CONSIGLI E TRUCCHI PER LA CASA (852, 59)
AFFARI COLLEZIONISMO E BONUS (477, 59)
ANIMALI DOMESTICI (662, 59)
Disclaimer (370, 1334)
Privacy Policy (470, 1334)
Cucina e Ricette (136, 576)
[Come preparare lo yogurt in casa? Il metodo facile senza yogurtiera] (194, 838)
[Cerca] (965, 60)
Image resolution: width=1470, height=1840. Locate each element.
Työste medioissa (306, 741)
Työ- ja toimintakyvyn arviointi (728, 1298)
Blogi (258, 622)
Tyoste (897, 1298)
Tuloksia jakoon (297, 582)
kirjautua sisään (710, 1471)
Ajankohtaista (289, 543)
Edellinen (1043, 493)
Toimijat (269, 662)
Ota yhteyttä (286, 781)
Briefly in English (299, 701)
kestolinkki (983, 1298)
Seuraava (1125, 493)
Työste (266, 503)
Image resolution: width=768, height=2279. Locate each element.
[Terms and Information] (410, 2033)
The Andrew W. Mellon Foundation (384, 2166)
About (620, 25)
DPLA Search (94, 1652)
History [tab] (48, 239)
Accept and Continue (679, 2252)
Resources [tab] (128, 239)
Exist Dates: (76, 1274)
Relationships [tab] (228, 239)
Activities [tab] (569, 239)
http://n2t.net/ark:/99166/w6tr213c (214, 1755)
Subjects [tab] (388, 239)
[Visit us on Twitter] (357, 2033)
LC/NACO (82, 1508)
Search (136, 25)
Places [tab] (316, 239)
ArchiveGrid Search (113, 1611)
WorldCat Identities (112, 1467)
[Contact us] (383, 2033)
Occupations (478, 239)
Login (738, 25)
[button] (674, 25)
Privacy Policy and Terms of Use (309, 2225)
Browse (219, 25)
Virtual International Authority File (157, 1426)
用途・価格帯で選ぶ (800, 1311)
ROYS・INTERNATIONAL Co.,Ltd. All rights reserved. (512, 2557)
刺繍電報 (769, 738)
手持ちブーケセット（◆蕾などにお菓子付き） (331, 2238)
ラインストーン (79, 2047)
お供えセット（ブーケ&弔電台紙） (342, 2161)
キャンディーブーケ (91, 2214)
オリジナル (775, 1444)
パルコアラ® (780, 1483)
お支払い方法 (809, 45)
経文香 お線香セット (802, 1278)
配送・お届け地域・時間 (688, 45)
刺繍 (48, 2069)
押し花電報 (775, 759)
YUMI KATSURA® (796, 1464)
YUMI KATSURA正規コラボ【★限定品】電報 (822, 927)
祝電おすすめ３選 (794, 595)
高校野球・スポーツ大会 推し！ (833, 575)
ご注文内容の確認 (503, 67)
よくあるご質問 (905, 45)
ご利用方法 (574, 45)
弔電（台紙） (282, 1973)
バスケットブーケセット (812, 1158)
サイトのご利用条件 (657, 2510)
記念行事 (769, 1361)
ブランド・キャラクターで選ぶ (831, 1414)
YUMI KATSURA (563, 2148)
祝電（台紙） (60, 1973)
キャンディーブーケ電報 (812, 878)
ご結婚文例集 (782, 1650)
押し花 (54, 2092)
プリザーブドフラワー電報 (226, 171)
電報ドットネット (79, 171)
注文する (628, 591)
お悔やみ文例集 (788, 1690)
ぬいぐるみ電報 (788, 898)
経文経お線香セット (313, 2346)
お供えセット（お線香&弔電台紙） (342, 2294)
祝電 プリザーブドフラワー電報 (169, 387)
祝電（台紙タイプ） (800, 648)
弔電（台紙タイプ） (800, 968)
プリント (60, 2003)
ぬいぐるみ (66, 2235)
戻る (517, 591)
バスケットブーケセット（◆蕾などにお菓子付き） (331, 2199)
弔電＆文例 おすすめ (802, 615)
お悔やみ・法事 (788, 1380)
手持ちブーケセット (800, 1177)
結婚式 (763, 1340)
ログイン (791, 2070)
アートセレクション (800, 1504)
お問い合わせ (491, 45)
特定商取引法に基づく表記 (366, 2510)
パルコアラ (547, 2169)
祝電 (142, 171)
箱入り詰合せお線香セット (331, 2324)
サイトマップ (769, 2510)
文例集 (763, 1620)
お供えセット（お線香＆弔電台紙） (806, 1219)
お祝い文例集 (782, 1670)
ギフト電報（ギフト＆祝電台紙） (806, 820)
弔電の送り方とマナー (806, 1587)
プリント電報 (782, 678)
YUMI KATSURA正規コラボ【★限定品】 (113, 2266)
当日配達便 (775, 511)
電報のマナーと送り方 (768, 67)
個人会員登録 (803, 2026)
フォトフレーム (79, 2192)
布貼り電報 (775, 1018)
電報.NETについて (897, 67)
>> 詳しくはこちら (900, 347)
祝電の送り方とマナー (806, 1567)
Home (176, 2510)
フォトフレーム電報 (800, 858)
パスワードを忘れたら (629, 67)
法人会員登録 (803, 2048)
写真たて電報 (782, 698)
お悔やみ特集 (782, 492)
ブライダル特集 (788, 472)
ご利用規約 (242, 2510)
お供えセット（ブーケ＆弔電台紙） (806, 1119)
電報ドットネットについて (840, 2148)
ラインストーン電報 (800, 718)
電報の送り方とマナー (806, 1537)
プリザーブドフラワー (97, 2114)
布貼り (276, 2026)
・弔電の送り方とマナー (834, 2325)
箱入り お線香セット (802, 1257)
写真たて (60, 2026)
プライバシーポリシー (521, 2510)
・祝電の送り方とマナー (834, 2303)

_ _ _ _ _

**Assignment**
All entries above are to be reproduced exactly.

**Output**
CONSIGLI E TRUCCHI PER LA CASA (852, 59)
AFFARI COLLEZIONISMO E BONUS (477, 59)
ANIMALI DOMESTICI (662, 59)
Disclaimer (370, 1334)
Privacy Policy (470, 1334)
Cucina e Ricette (136, 576)
[Come preparare lo yogurt in casa? Il metodo facile senza yogurtiera] (194, 838)
[Cerca] (965, 60)
Image resolution: width=1470, height=1840. Locate each element.
Työste medioissa (306, 741)
Työ- ja toimintakyvyn arviointi (728, 1298)
Blogi (258, 622)
Tyoste (897, 1298)
Tuloksia jakoon (297, 582)
kirjautua sisään (710, 1471)
Ajankohtaista (289, 543)
Edellinen (1043, 493)
Toimijat (269, 662)
Ota yhteyttä (286, 781)
Briefly in English (299, 701)
kestolinkki (983, 1298)
Seuraava (1125, 493)
Työste (266, 503)
Image resolution: width=768, height=2279. Locate each element.
[Terms and Information] (410, 2033)
The Andrew W. Mellon Foundation (384, 2166)
About (620, 25)
DPLA Search (94, 1652)
History [tab] (48, 239)
Accept and Continue (679, 2252)
Resources [tab] (128, 239)
Exist Dates: (76, 1274)
Relationships [tab] (228, 239)
Activities [tab] (569, 239)
http://n2t.net/ark:/99166/w6tr213c (214, 1755)
Subjects [tab] (388, 239)
[Visit us on Twitter] (357, 2033)
LC/NACO (82, 1508)
Search (136, 25)
Places [tab] (316, 239)
ArchiveGrid Search (113, 1611)
WorldCat Identities (112, 1467)
[Contact us] (383, 2033)
Occupations (478, 239)
Login (738, 25)
[button] (674, 25)
Privacy Policy and Terms of Use (309, 2225)
Browse (219, 25)
Virtual International Authority File (157, 1426)
用途・価格帯で選ぶ (800, 1311)
ROYS・INTERNATIONAL Co.,Ltd. All rights reserved. (512, 2557)
刺繍電報 (769, 738)
手持ちブーケセット（◆蕾などにお菓子付き） (331, 2238)
ラインストーン (79, 2047)
お供えセット（ブーケ&弔電台紙） (342, 2161)
キャンディーブーケ (91, 2214)
オリジナル (775, 1444)
パルコアラ® (780, 1483)
お支払い方法 (809, 45)
経文香 お線香セット (802, 1278)
配送・お届け地域・時間 (688, 45)
刺繍 (48, 2069)
押し花電報 (775, 759)
YUMI KATSURA® (796, 1464)
YUMI KATSURA正規コラボ【★限定品】電報 (822, 927)
祝電おすすめ３選 (794, 595)
高校野球・スポーツ大会 推し！ (833, 575)
ご注文内容の確認 (503, 67)
よくあるご質問 (905, 45)
ご利用方法 (574, 45)
弔電（台紙） (282, 1973)
バスケットブーケセット (812, 1158)
サイトのご利用条件 (657, 2510)
記念行事 (769, 1361)
ブランド・キャラクターで選ぶ (831, 1414)
YUMI KATSURA (563, 2148)
祝電（台紙） (60, 1973)
キャンディーブーケ電報 (812, 878)
ご結婚文例集 (782, 1650)
押し花 (54, 2092)
プリザーブドフラワー電報 (226, 171)
電報ドットネット (79, 171)
注文する (628, 591)
お悔やみ文例集 (788, 1690)
ぬいぐるみ電報 (788, 898)
経文経お線香セット (313, 2346)
お供えセット（お線香&弔電台紙） (342, 2294)
祝電 プリザーブドフラワー電報 (169, 387)
祝電（台紙タイプ） (800, 648)
弔電（台紙タイプ） (800, 968)
プリント (60, 2003)
ぬいぐるみ (66, 2235)
戻る (517, 591)
バスケットブーケセット（◆蕾などにお菓子付き） (331, 2199)
弔電＆文例 おすすめ (802, 615)
お悔やみ・法事 (788, 1380)
手持ちブーケセット (800, 1177)
結婚式 (763, 1340)
ログイン (791, 2070)
アートセレクション (800, 1504)
お問い合わせ (491, 45)
特定商取引法に基づく表記 (366, 2510)
パルコアラ (547, 2169)
祝電 (142, 171)
箱入り詰合せお線香セット (331, 2324)
サイトマップ (769, 2510)
文例集 (763, 1620)
お供えセット（お線香＆弔電台紙） (806, 1219)
お祝い文例集 (782, 1670)
ギフト電報（ギフト＆祝電台紙） (806, 820)
弔電の送り方とマナー (806, 1587)
プリント電報 (782, 678)
YUMI KATSURA正規コラボ【★限定品】 (113, 2266)
当日配達便 (775, 511)
電報のマナーと送り方 (768, 67)
個人会員登録 (803, 2026)
フォトフレーム (79, 2192)
布貼り電報 (775, 1018)
電報.NETについて (897, 67)
>> 詳しくはこちら (900, 347)
祝電の送り方とマナー (806, 1567)
Home (176, 2510)
フォトフレーム電報 (800, 858)
パスワードを忘れたら (629, 67)
法人会員登録 (803, 2048)
写真たて電報 (782, 698)
お悔やみ特集 (782, 492)
ブライダル特集 (788, 472)
ご利用規約 (242, 2510)
お供えセット（ブーケ＆弔電台紙） (806, 1119)
電報ドットネットについて (840, 2148)
ラインストーン電報 (800, 718)
電報の送り方とマナー (806, 1537)
プリザーブドフラワー (97, 2114)
布貼り (276, 2026)
・弔電の送り方とマナー (834, 2325)
箱入り お線香セット (802, 1257)
写真たて (60, 2026)
プライバシーポリシー (521, 2510)
・祝電の送り方とマナー (834, 2303)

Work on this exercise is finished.